Working data:
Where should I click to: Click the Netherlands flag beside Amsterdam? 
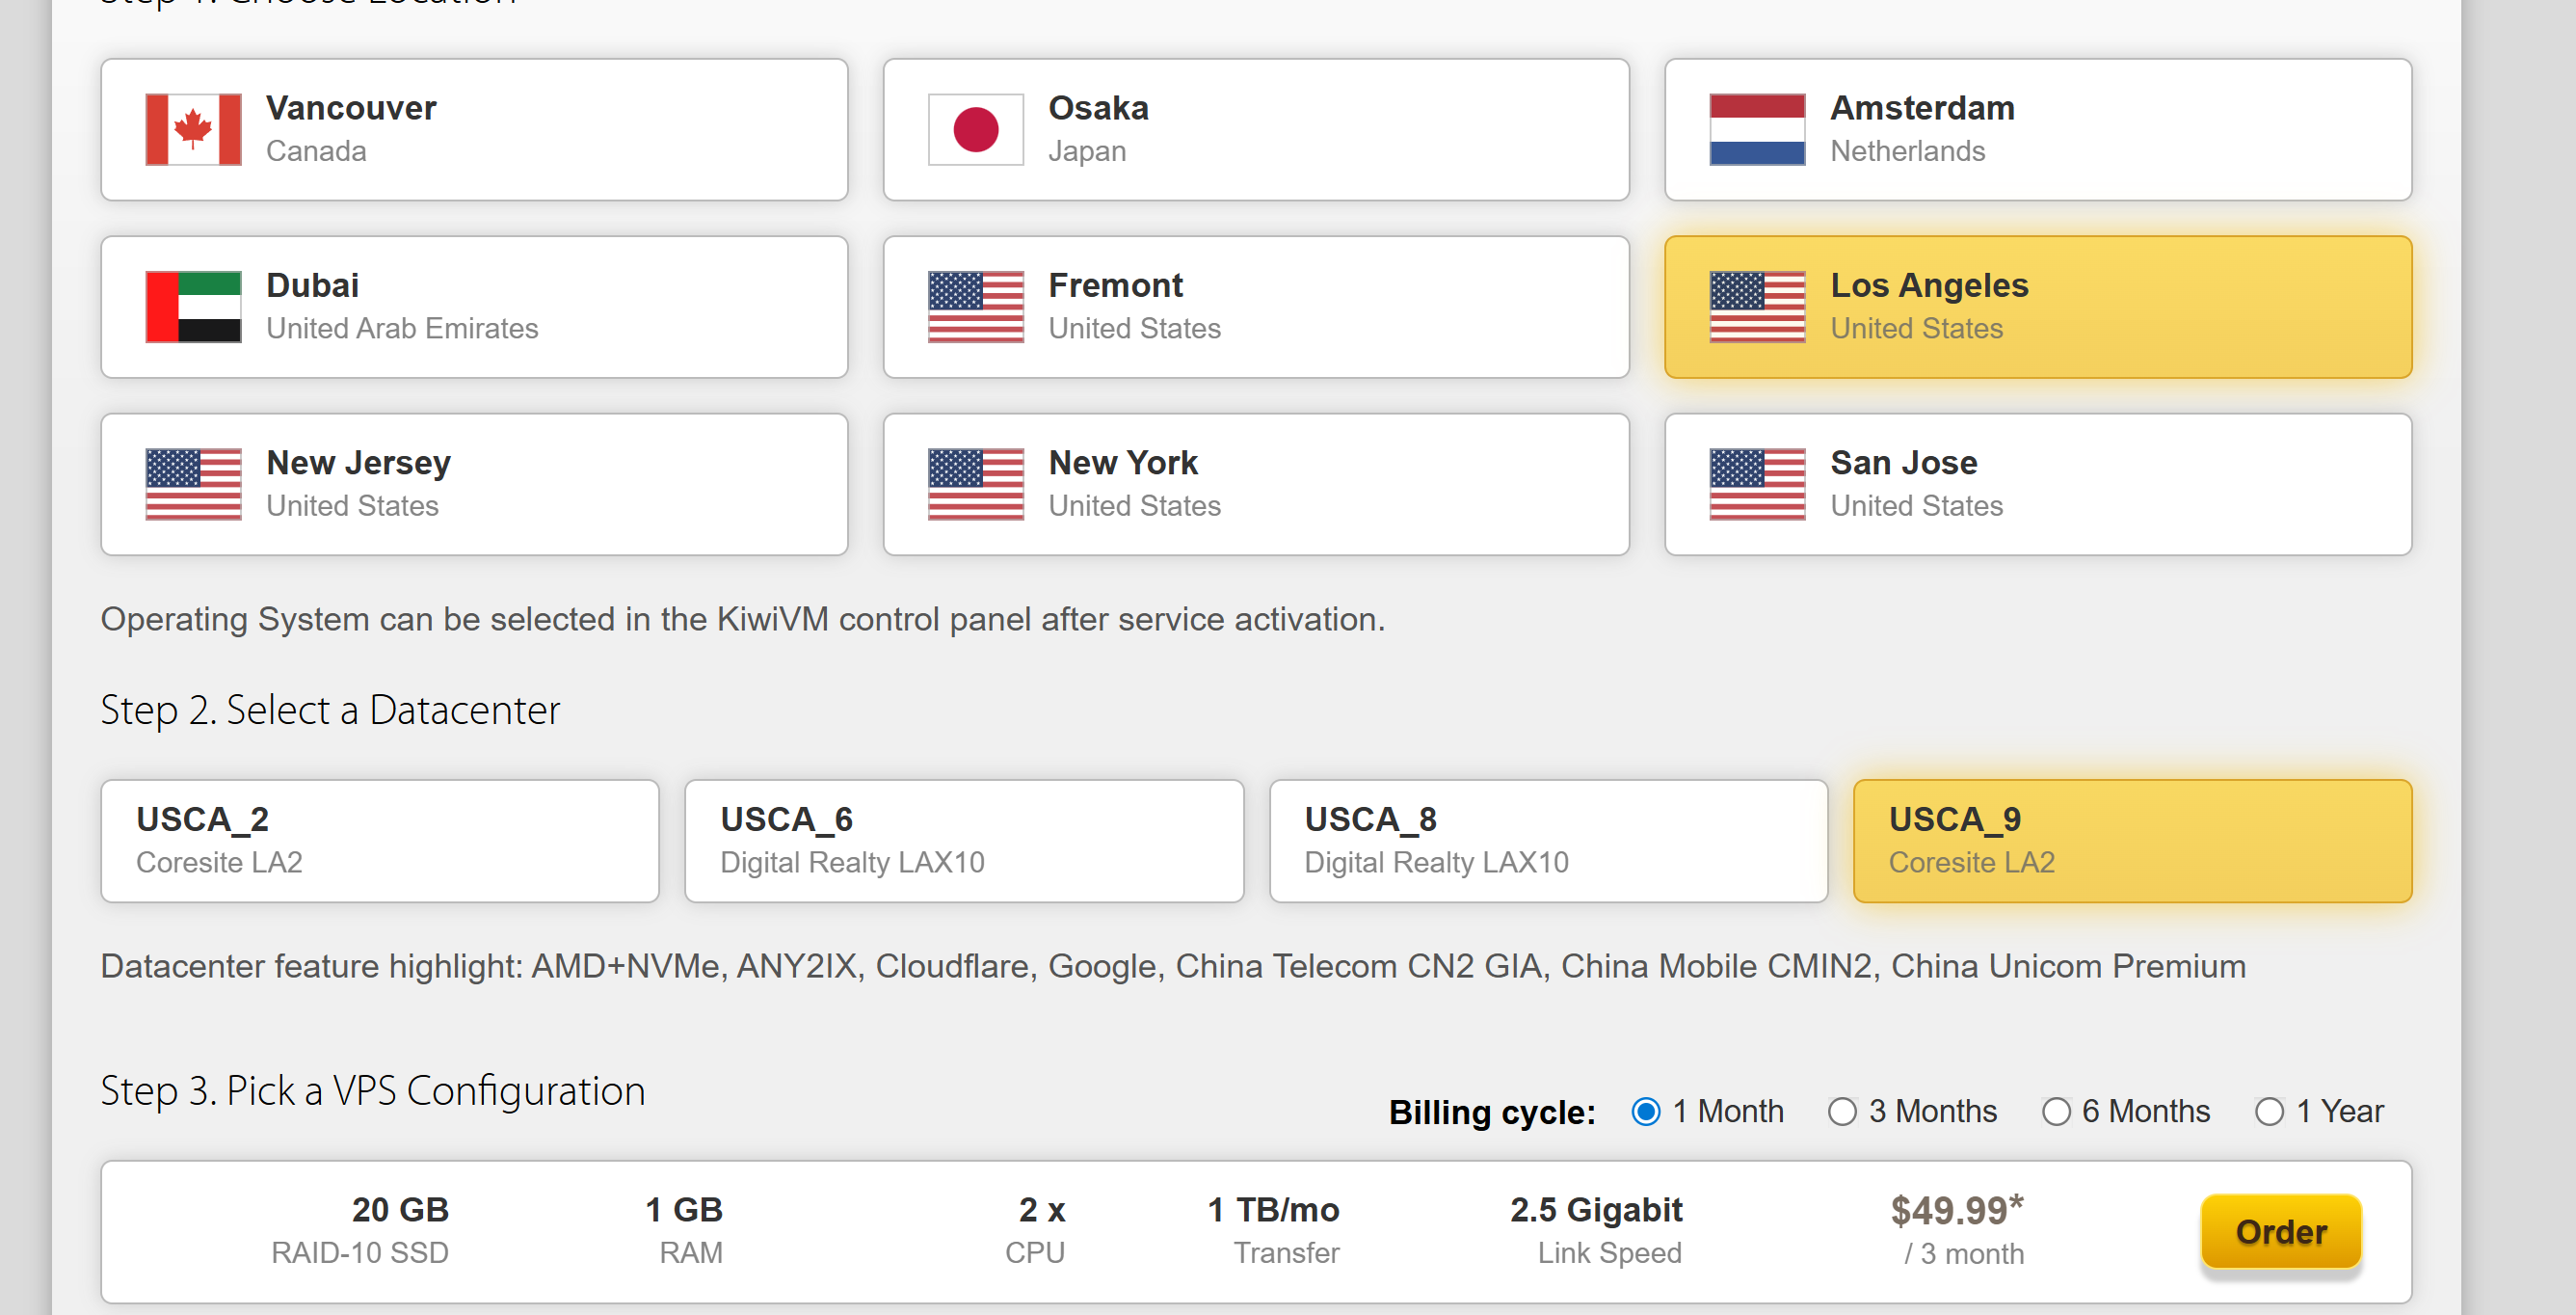click(1757, 129)
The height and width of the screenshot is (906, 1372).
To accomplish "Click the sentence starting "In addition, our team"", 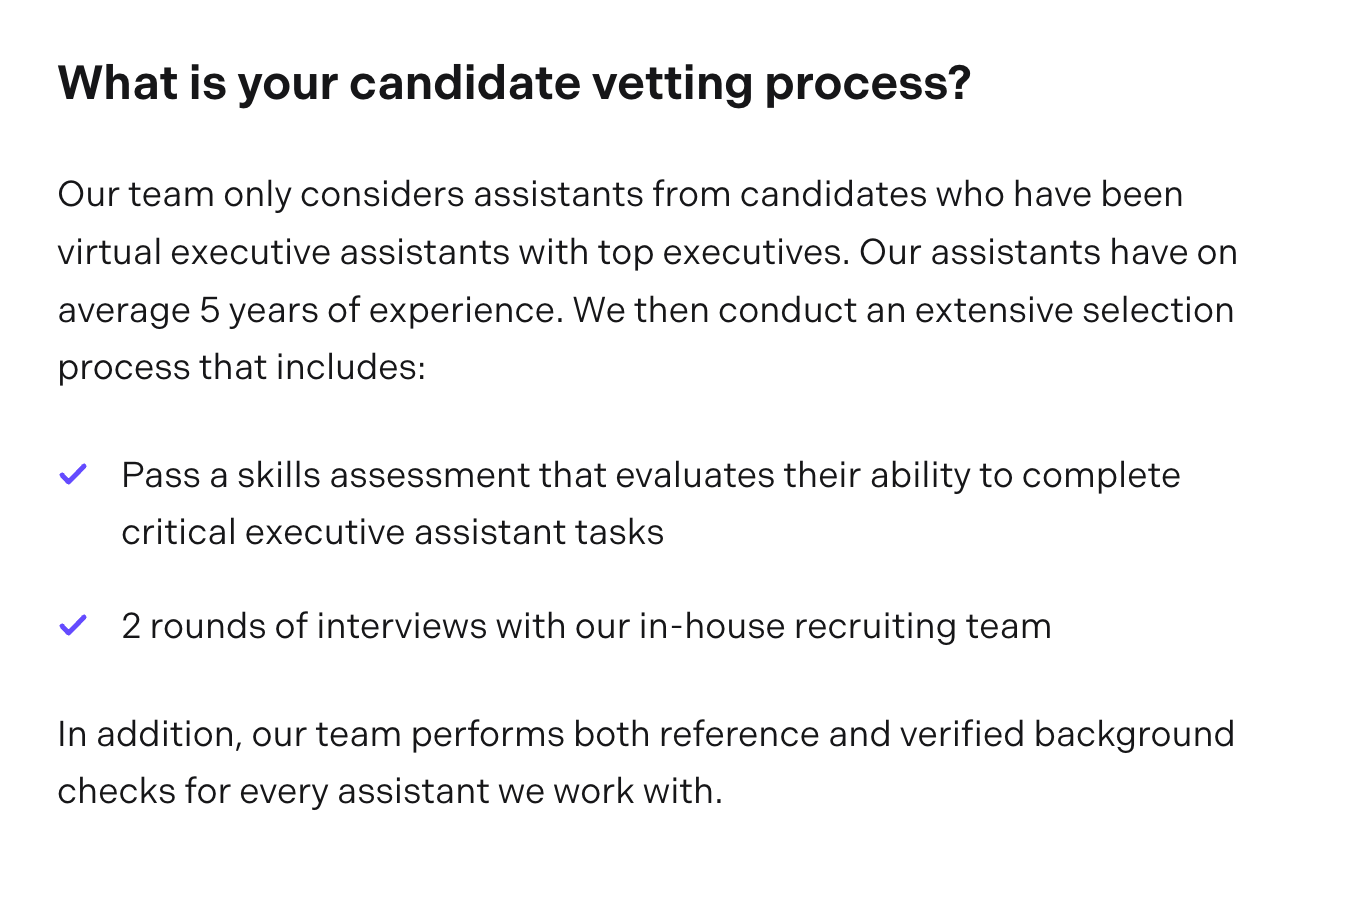I will pos(645,734).
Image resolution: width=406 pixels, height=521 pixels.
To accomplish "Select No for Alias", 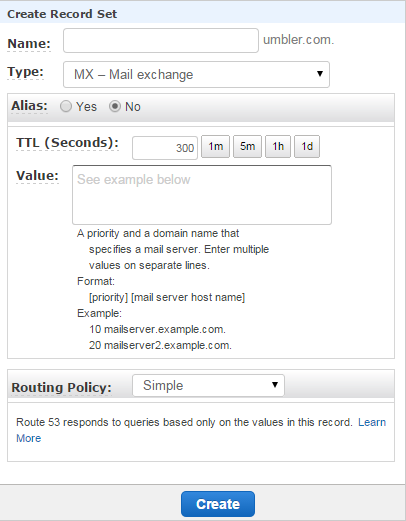I will [115, 107].
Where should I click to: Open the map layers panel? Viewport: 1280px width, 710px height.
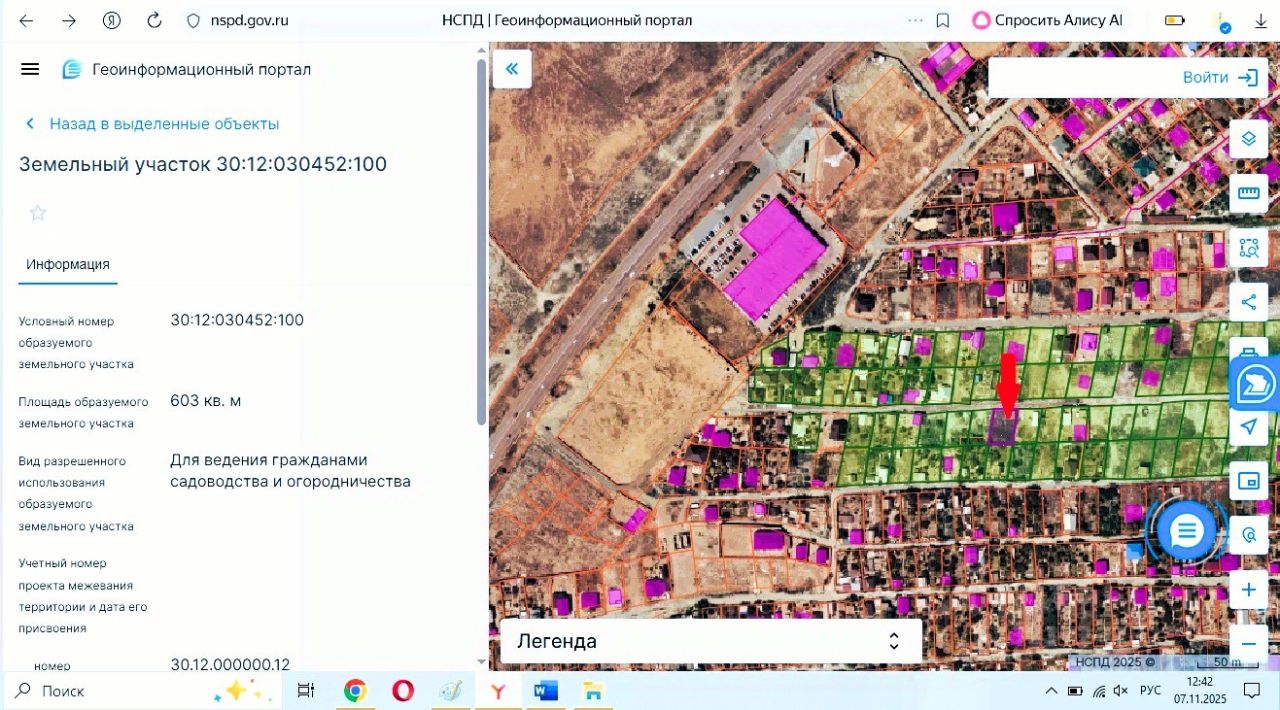1248,138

Task details: Format the data from the line containing "Where should I click to: Open" through the end as a numbered list with blank lines dropped. Leave the pictures out.

Response:
1. Where should I click to: Open the map layers panel? Viewport: 1280px width, 710px height.
2. 1248,138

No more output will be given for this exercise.